**EXERCISE DETAILS:**
Check each line of the entries below for the string "height"; copy every line where it appears.

**RECORDED DATA:**
------------------------------------------------------------------------

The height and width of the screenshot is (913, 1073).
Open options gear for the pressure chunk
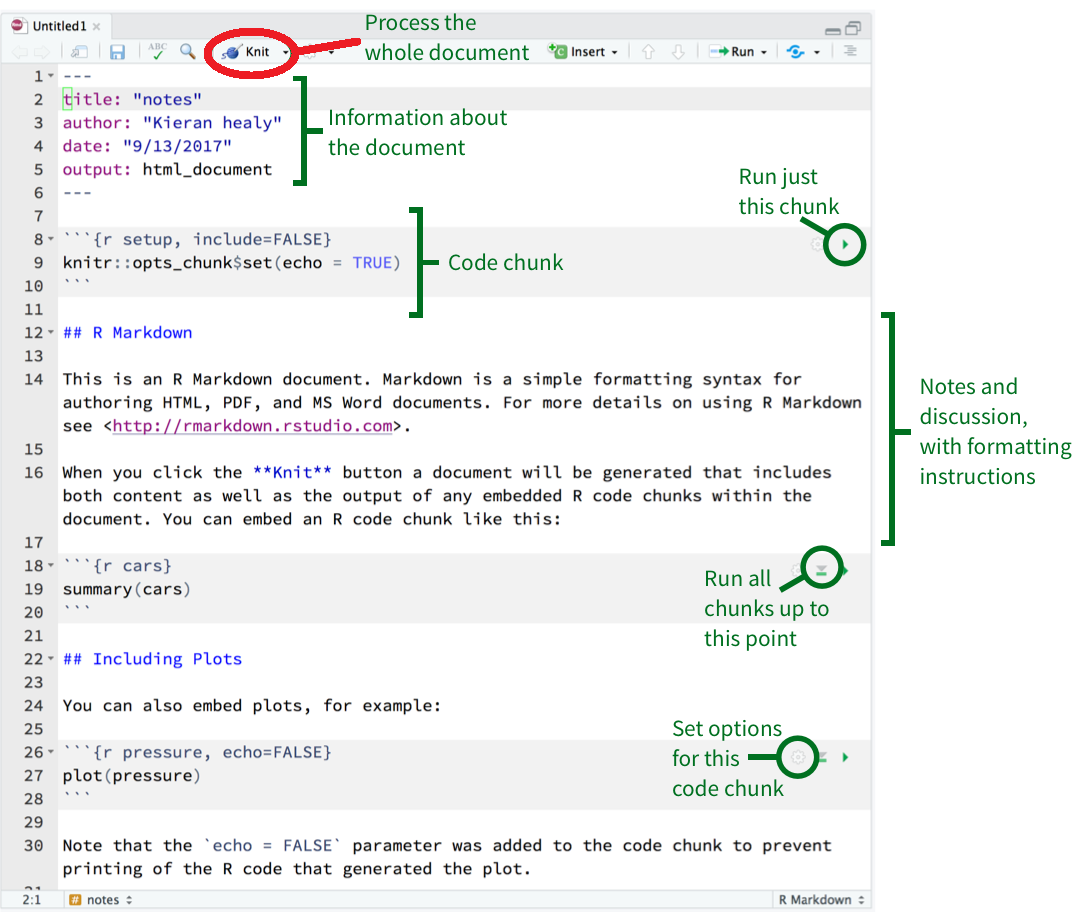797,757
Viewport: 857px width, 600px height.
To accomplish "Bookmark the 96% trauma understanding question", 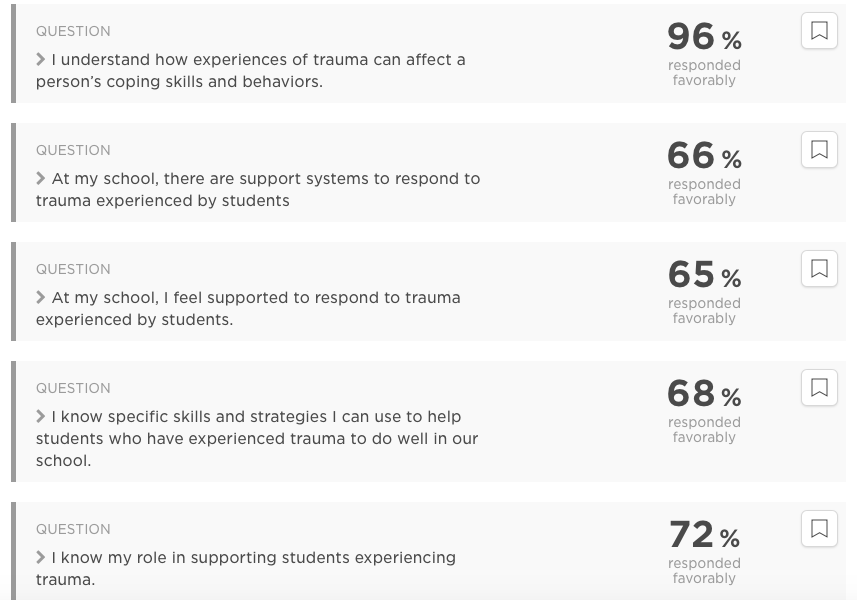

------------------------------------------------------------------------

**PROBLEM SOLUTION:**
The height and width of the screenshot is (913, 1073).
Viewport: 857px width, 600px height.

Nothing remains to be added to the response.